++++ DATA UNDER STUDY

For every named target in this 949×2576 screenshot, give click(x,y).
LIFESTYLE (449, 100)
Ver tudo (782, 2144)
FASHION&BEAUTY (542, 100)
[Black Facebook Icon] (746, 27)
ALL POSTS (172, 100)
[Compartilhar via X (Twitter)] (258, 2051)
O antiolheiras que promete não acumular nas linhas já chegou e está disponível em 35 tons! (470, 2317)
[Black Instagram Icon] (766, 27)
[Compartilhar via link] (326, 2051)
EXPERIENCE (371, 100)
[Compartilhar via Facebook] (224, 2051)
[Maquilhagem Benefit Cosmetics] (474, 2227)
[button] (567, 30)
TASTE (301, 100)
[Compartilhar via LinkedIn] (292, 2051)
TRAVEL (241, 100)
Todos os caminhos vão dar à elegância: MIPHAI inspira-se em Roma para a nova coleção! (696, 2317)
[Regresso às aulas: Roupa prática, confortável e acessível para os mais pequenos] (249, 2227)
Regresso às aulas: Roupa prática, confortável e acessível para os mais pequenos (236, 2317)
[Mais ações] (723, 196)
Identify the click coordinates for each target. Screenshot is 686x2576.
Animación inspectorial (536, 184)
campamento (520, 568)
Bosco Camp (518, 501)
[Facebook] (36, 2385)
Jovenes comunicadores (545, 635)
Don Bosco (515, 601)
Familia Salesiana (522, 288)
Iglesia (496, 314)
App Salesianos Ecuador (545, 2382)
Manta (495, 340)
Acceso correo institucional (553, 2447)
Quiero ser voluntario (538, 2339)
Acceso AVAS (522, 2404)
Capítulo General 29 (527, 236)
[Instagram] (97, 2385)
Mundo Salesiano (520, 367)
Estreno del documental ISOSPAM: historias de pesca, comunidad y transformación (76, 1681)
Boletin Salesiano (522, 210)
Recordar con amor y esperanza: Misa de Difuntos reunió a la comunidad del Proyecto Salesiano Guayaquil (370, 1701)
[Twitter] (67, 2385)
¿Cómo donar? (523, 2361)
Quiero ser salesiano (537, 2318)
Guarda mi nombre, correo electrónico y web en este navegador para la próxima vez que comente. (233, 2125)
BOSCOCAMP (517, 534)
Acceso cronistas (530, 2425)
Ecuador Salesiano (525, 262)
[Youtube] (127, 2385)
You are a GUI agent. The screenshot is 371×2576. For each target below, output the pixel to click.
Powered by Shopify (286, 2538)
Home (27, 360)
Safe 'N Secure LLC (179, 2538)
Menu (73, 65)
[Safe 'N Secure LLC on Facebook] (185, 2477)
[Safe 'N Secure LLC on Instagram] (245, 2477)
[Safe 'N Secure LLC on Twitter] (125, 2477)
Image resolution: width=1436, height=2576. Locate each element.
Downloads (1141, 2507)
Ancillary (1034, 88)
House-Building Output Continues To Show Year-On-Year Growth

++++++++

DIRECTIONS FOR THIS TASK: Look above for the line holding "Familia Salesiana (522, 288)" and the line holding "Capítulo General 29 (527, 236)". Retype both, and every line between them, word for word and nothing else.

SOLUTION TO THE PROBLEM:
Familia Salesiana (522, 288)
Iglesia (496, 314)
App Salesianos Ecuador (545, 2382)
Manta (495, 340)
Acceso correo institucional (553, 2447)
Quiero ser voluntario (538, 2339)
Acceso AVAS (522, 2404)
Capítulo General 29 (527, 236)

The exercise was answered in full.